===== INFORMATION SHOWN

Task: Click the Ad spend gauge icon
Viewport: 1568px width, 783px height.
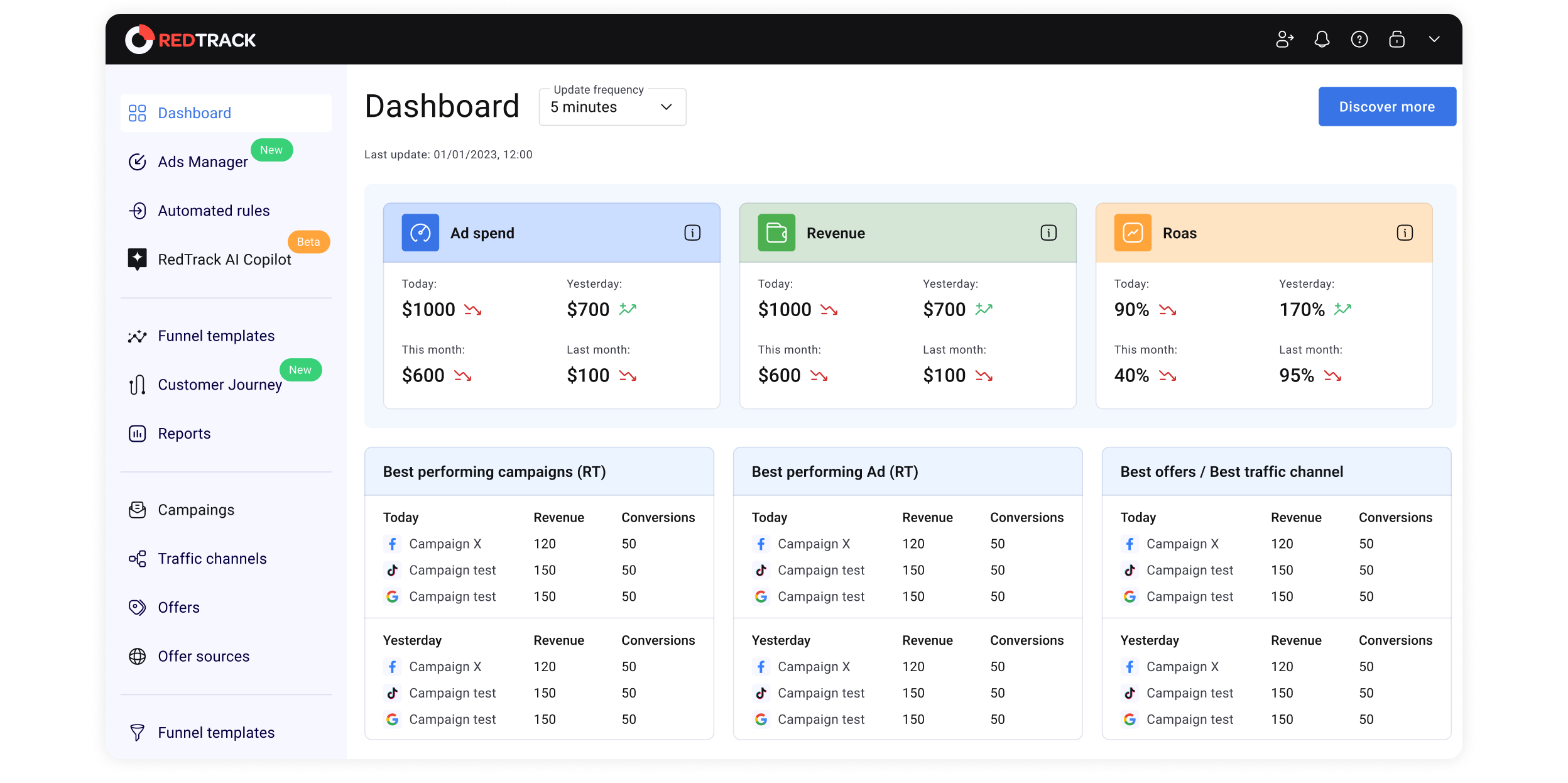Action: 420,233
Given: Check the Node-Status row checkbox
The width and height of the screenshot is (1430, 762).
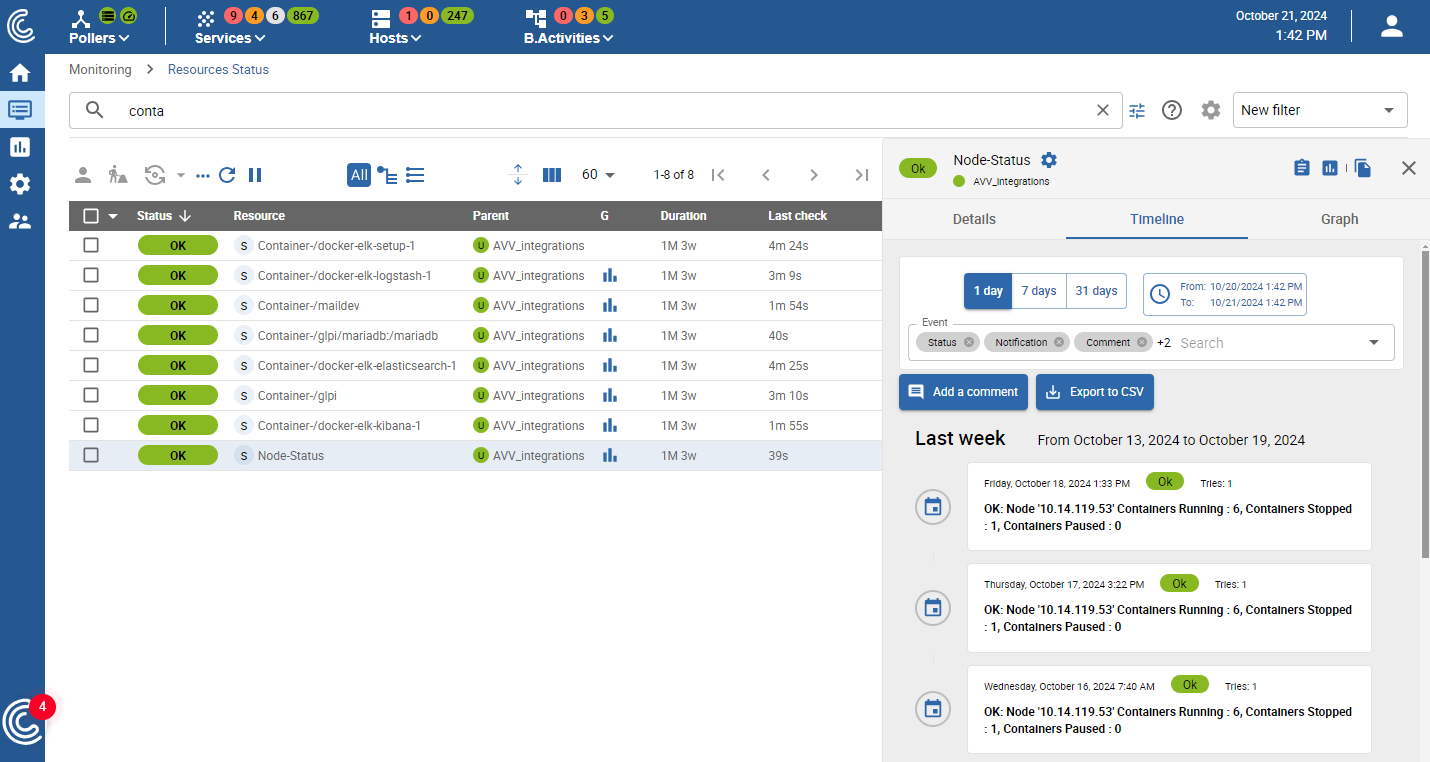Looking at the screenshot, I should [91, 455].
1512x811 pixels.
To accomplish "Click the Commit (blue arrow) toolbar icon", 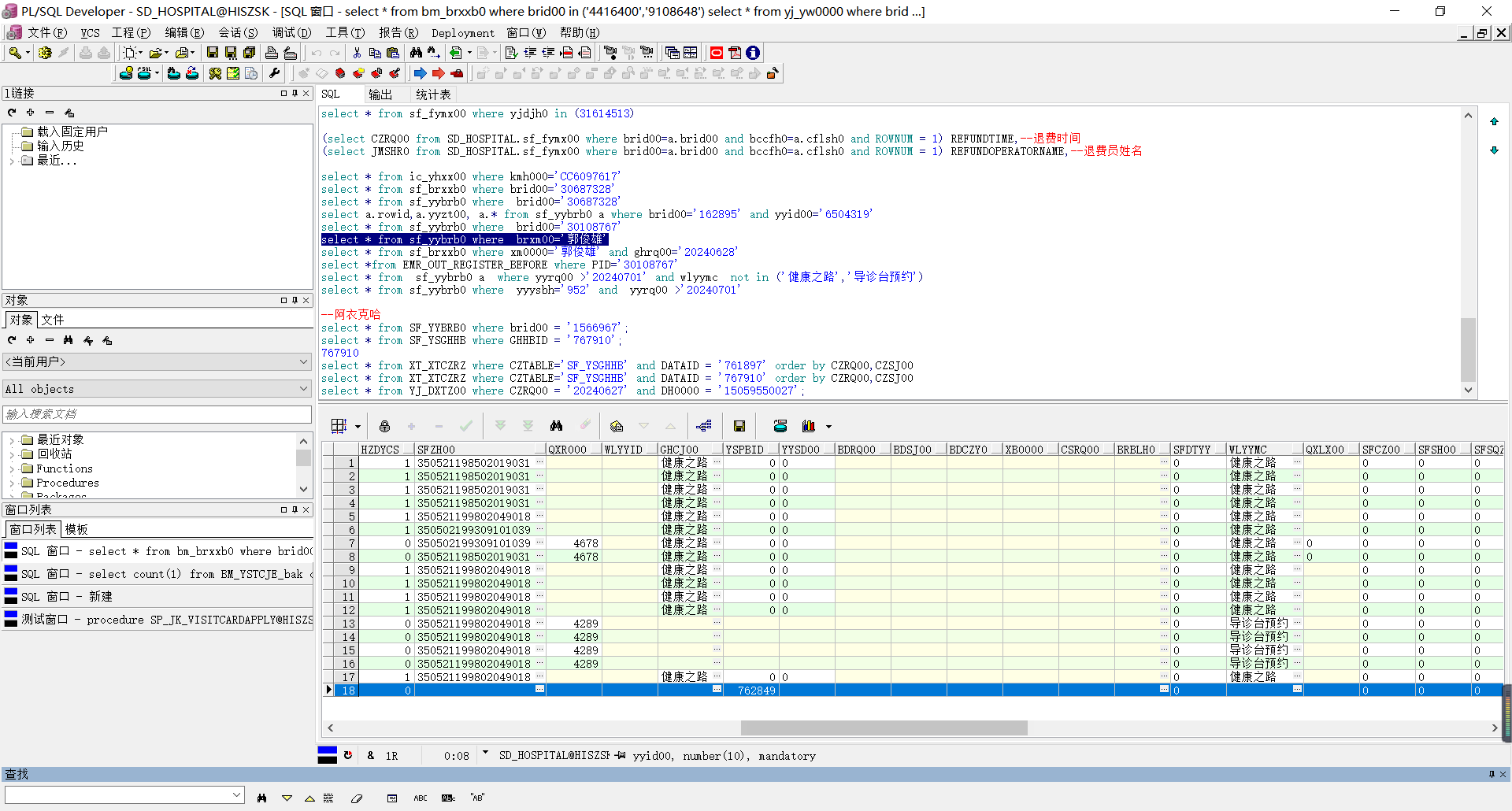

==========
===== INFORMATION SHOWN

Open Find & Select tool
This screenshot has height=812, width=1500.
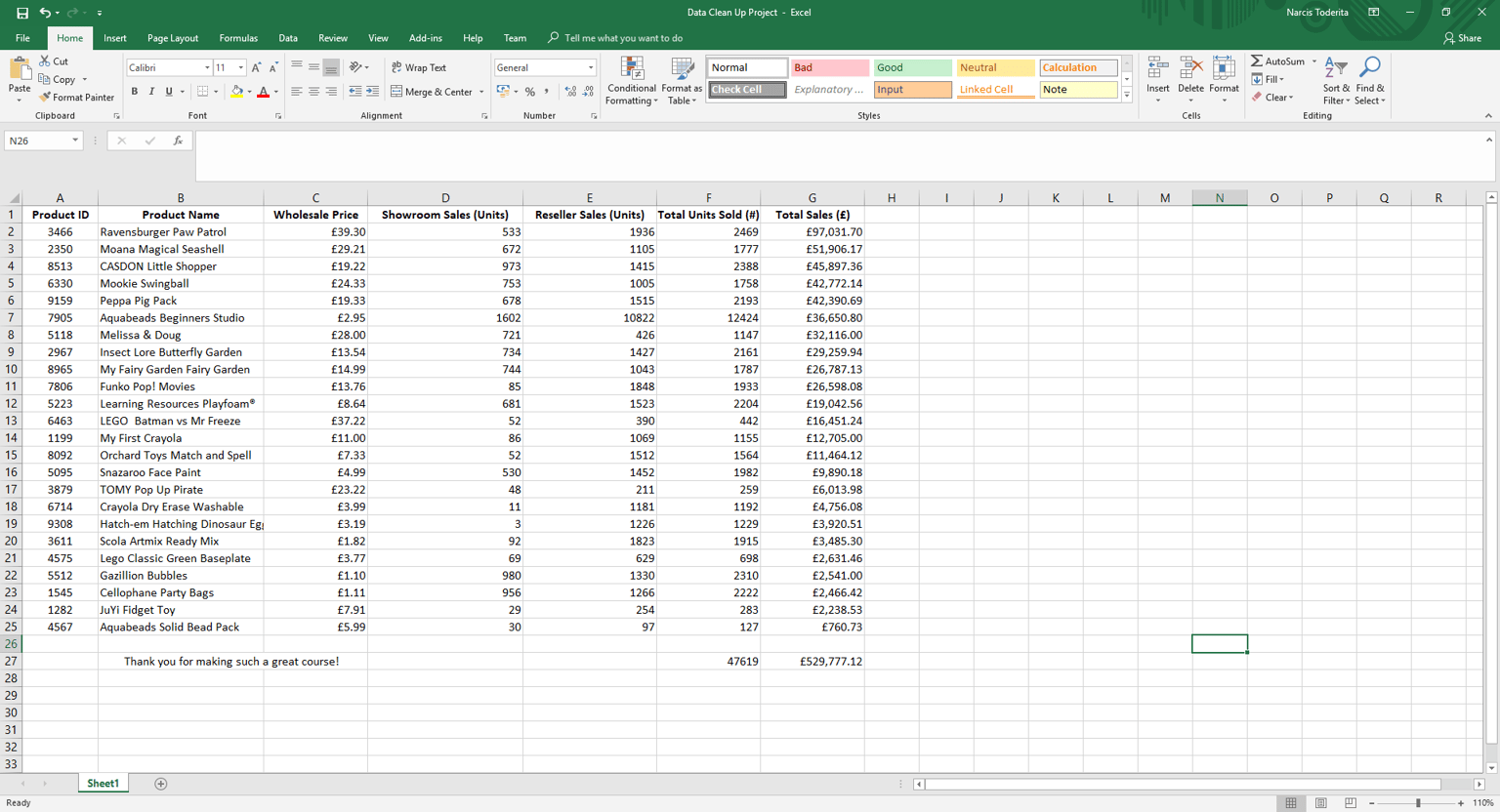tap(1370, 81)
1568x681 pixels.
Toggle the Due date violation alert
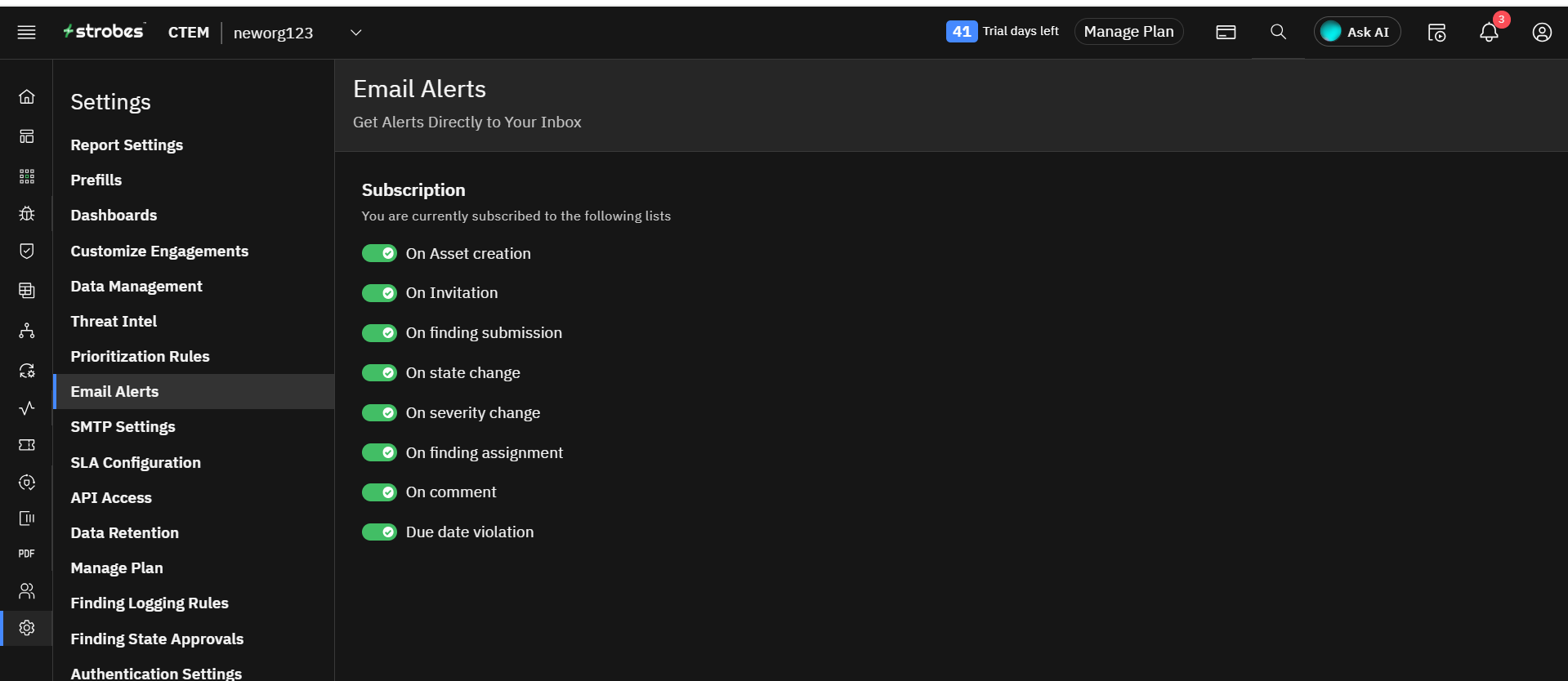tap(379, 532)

==========
===== INFORMATION SHOWN

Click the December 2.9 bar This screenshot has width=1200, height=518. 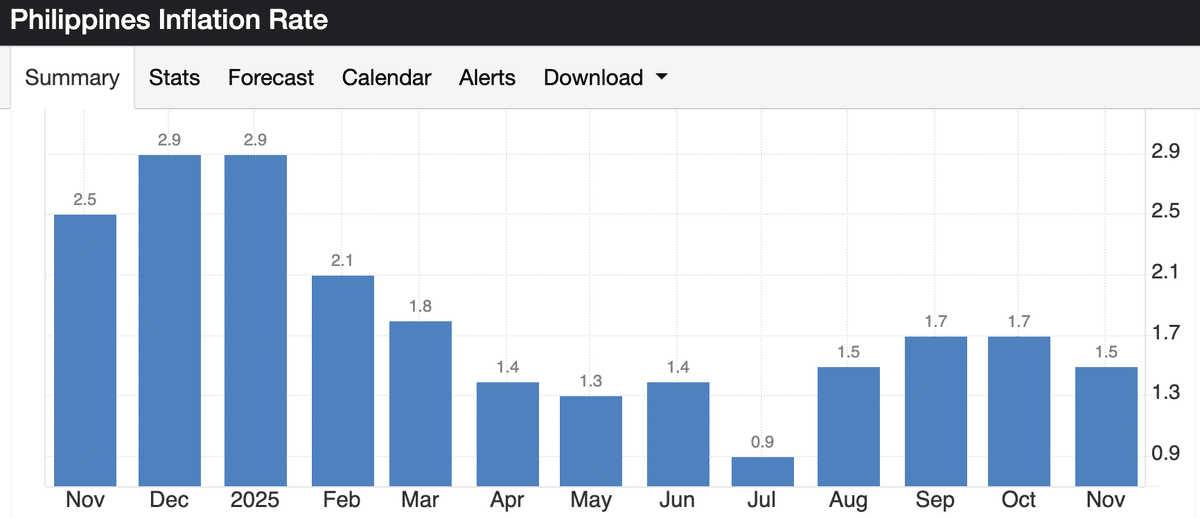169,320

==========

WORK TO COMPLETE - The answer is the lines above from the one with "Task: Click the Ad spend gauge icon" to the one with "the Commit (blue", set down exactly, with no pictures.

ANSWER SECTION -
Task: Click the Ad spend gauge icon
Viewport: 1568px width, 783px height.
Action: 420,233
Given: Check the Node-Status row checkbox
The width and height of the screenshot is (1430, 762).
Looking at the screenshot, I should [91, 455].
1512x811 pixels.
To accomplish "Click the Commit (blue arrow) toolbar icon", 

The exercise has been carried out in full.